** Things to do **
1) Please say whether each statement below agrees with the ajv discussion, answering yes or no and quoting the deciding words of the ajv discussion exactly. (a) The ajv discussion says the validation function is compiled again and again. (b) The $validateWithAjv function keeps its cache in a Map. (c) The ajv discussion states that the problem should definitely be fixed.
2) Reproduce word for word the part of the ajv discussion that opens with the words containing "const $validateWithAjv = (function()" and closes with "cached = cache.has(id)".

** Source extract **

-.-.-

I think it can be confirmed the issue should be related to how we use ajv.

valid = $validateWithAjv(${JSON.stringify(i)}, obj)

${index === 0 ? 'if' : 'else if'}($validateWithAjv(${JSON.stringify(location.schema)}, ${testValue}))

${index === 0 ? 'if' : 'else if'}($validateWithAjv(${JSON.stringify(location.schema)}, ${testValue}))

Based on the lines above and the information inside the issue.
We are actually compiling the validation function again and again.

Good spot! Looks like we should definitely fix this.

It seems this function is really incorrect too:

const $validateWithAjv = (function() {
const cache = new Set()
return function (schema, target) {
const id = schema.$id
if (!id) {
return ajv.validate(schema, target)
}
const cached = cache.has(id)
if (cached) {
return ajv.validate(id, target)
} else {
cache.add(id)
return ajv.validate(schema, target)
}
}
})()

-.-.-

** Data supplied **
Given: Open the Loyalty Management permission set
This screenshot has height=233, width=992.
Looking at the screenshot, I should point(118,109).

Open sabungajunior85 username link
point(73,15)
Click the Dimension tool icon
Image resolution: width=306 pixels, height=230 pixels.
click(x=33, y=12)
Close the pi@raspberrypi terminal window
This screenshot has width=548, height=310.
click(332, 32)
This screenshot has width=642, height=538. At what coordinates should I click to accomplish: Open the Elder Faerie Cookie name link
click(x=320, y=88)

-.-.-

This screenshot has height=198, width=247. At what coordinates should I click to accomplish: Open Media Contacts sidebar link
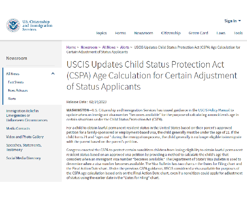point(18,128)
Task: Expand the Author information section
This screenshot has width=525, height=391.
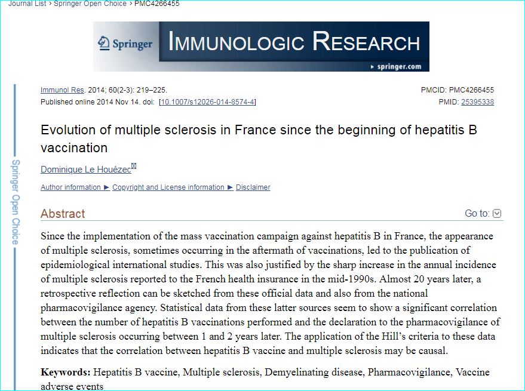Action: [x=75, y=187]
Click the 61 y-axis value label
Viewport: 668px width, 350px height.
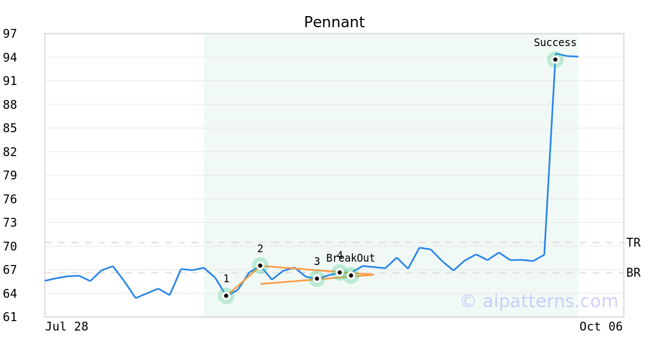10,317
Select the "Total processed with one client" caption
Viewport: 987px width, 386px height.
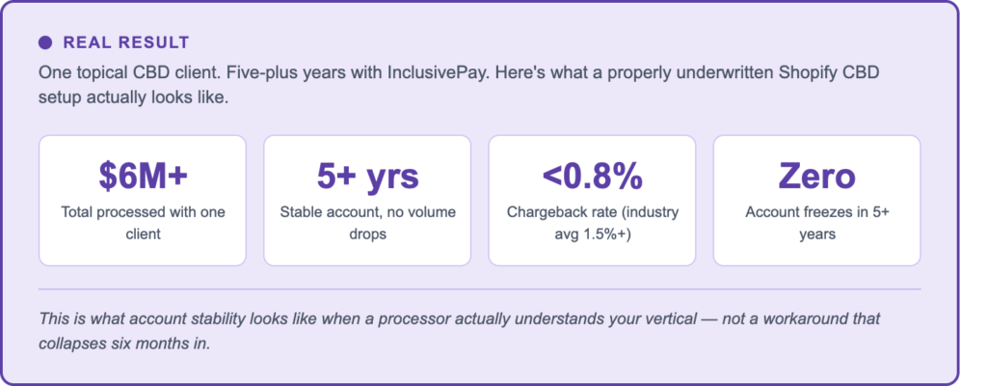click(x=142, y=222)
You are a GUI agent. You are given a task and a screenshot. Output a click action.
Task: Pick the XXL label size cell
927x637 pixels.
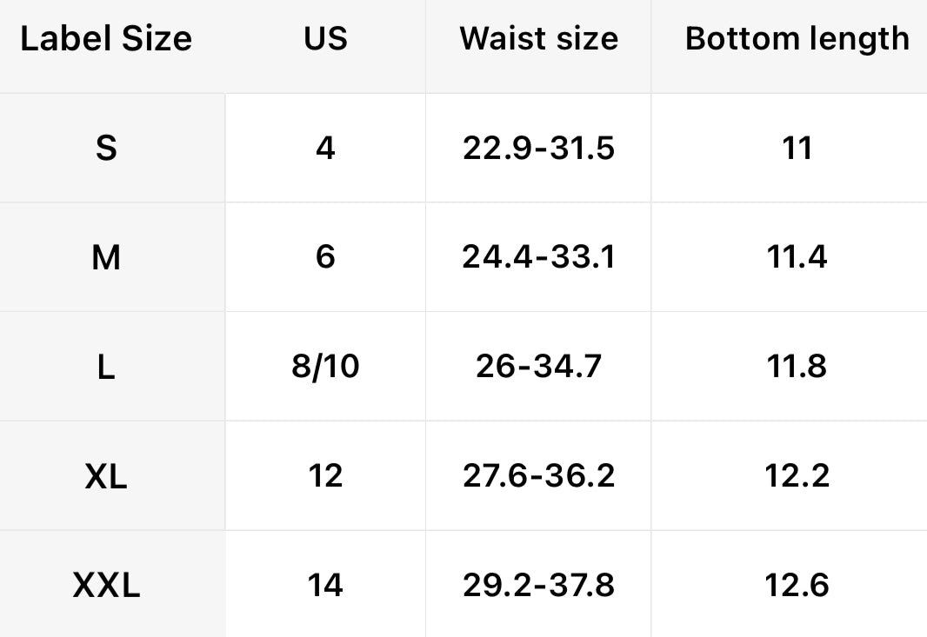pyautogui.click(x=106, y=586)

-.-.-

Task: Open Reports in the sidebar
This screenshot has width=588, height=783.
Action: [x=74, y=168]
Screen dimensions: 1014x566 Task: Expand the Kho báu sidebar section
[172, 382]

-.-.-

** Results for each task **
1)
(a) Yes: "We are actually compiling the validation function again and again."
(b) No: "const cache = new Set()"
(c) Yes: "Looks like we should definitely fix this."

2)
const $validateWithAjv = (function() {
const cache = new Set()
return function (schema, target) {
const id = schema.$id
if (!id) {
return ajv.validate(schema, target)
}
const cached = cache.has(id)